*Supplied data*.
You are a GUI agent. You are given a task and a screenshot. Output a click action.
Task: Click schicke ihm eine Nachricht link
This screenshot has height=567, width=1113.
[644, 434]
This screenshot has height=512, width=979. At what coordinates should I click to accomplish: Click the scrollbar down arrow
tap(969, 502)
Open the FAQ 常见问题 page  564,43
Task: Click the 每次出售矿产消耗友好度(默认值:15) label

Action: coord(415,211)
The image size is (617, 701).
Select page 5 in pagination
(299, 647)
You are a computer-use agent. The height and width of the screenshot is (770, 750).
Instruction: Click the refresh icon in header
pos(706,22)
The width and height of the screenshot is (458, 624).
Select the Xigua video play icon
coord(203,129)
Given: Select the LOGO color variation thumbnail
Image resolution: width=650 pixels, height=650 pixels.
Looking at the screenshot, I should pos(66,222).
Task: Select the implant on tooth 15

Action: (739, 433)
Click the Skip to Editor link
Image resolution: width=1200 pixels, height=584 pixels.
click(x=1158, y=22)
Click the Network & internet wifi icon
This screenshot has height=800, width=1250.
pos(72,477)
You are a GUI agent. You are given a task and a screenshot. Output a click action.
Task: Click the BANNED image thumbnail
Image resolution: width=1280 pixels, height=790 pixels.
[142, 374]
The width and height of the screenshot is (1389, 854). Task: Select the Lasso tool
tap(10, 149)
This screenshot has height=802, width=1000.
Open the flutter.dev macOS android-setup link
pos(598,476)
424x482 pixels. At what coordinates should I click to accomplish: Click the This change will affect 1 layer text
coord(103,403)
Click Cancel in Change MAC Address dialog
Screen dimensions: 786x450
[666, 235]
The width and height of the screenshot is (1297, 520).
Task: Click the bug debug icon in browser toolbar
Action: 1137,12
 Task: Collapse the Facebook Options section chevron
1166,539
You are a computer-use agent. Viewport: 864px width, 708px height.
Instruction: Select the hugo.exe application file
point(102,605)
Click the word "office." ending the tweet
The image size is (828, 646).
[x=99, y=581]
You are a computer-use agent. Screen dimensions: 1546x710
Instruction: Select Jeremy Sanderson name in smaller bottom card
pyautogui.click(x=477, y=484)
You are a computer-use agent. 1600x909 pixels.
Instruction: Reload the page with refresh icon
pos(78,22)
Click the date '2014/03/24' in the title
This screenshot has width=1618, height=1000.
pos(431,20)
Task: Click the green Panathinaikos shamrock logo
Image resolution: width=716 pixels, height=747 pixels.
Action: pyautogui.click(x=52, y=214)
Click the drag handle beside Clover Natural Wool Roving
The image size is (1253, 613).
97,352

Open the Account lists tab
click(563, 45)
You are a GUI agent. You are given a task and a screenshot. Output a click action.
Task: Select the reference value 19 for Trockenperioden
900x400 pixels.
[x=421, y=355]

*Task objective*.
Copy each line of the data above that holds "agent".

*Solution below*.
You are a GUI agent. You are given a task and a screenshot. Output a click action.
You are a computer-use agent. The height and width of the screenshot is (770, 750).
You are a GUI agent. You are given a task and a screenshot. Output a click action.
You are a computer-use agent. Viewport: 864px width, 708px height.
You are a computer-use agent. Screen dimensions: 1546x710
You are a computer-use agent. 1600x909 pixels.
You are a GUI agent. You are given a task and a screenshot. Output a click action.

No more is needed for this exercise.